FMG’s Christmas Creek mine site has been the target of a police drug operation, with workers searched as they disembarked planes on their way to work.
West Australian police with sniffer dogs were invited by FMG to conduct searches at the airport.
Speaking to the ABC, FMG chief executive Nev Power said Christmas Creek would not be the only operation targeted.
"We have worked with WA Police to have police with sniffer dogs meet our planes at Christmas Creek and will continue that process through the rest of our mine sites," Power said.
"WA Police will do the same at other sites in the Pilbara.”
Power said drug use was a “growing and significant” issue in society that could affect safety on mine sites.
"We are working with WA Police to prevent access so we have a significant deterrance for people want to bring drugs on site.
"It is a growing issue and we are getting intelligence about attempts to infiltrate drugs into our mine sites.”
Power said the mining industry had a history of turning a blind eye on drug issues.
"It's time we as an industry and society stood up against drugs," he said.
"There is no room for it on our sites."
Power said he was not aware of any arrests.
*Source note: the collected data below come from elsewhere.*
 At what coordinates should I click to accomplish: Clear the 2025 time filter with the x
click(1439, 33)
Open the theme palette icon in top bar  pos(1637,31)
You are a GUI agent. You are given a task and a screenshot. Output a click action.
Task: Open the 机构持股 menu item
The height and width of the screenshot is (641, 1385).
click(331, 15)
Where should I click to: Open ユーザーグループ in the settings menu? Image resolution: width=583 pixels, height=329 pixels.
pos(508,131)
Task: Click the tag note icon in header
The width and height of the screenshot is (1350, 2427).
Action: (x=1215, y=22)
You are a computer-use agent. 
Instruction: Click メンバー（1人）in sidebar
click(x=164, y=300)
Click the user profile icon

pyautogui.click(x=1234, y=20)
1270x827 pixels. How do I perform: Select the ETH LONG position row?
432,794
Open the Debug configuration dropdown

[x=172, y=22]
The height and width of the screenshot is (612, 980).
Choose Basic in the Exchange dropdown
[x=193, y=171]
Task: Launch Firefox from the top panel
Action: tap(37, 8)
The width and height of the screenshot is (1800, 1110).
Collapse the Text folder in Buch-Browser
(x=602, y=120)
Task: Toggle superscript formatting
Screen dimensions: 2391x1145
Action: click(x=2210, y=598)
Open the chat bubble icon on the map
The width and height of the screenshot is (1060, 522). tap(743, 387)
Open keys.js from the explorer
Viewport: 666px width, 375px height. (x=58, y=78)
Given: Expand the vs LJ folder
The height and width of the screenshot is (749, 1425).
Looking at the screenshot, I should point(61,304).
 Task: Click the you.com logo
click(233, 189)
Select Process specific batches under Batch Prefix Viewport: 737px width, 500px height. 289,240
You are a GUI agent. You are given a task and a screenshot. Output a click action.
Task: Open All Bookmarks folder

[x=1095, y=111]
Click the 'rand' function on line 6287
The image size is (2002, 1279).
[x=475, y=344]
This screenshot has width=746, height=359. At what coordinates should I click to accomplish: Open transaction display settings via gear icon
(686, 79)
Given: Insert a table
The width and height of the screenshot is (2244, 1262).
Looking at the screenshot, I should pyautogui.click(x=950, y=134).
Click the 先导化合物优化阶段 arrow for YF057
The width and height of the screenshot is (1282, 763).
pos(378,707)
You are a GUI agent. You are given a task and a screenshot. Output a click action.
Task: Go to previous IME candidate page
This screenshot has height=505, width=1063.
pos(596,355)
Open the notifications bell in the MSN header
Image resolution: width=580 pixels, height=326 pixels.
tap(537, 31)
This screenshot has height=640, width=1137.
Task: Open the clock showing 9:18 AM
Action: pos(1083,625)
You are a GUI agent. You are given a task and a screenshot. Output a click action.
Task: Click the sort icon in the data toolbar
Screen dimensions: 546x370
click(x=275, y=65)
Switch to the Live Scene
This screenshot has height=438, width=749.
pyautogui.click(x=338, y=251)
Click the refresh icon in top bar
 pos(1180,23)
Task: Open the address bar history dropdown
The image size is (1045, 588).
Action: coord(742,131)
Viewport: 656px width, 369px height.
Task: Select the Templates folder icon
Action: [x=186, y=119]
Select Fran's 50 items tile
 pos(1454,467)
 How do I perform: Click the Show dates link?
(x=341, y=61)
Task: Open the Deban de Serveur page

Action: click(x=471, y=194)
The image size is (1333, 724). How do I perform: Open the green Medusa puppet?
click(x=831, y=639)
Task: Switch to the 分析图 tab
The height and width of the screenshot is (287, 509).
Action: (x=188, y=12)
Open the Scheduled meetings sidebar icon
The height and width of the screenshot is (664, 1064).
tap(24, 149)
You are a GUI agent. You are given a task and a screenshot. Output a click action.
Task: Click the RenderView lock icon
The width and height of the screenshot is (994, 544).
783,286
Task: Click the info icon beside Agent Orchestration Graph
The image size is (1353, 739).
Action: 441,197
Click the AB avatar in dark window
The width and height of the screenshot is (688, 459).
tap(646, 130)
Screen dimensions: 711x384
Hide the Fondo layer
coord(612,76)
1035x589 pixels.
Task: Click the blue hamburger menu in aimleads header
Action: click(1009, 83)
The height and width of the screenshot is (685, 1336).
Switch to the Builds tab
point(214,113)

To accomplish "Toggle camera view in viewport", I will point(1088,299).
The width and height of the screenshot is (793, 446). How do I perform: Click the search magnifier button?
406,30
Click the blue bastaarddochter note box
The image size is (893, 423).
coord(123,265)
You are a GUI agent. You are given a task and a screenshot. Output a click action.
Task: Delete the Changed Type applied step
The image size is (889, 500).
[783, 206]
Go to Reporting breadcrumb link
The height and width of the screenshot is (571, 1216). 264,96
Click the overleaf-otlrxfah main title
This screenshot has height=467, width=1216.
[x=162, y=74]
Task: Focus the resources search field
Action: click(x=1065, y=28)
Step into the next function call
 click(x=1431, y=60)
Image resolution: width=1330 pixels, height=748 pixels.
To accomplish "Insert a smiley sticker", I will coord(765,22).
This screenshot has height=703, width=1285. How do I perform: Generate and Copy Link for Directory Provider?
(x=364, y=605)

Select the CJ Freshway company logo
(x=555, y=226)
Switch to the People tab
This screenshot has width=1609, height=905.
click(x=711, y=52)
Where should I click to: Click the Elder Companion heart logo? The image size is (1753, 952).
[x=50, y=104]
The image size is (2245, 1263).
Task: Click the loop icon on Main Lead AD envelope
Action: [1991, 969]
The police raid comes just days after FMG’s Port and Rail human resources manager Richard Kinnane told Port Hedland business leaders that drugs seemed to be a problem in the FMG workforce.
“As you are probably aware, (in) Port Hedland at the moment, there appears to be a bit of a drug problem . . . well, the drug problem, that seems to be at our sites,” Kinnane said.
“I'm assuming it is the same in the community.”
Last month a large scale police search operation taking in FIFO operations found methamphetamine, scales and $25,000 in cash in a 31 year-old man’s room at the FMG-run Hamilton worker’s camp.
Power urged anyone with information about illegal drugs anywhere in the community to call Crimestoppers.
“As part of Fortescue’s zero tolerance policy on the use and possession of illegal drugs, our company is leading an industry-wide anti-drug operation in conjunction with the West Australian police,” Power said.
“Fortescue is taking the lead in the fight against drugs because we care about the safety of our people and because drugs are hurting the communities in which we all live.”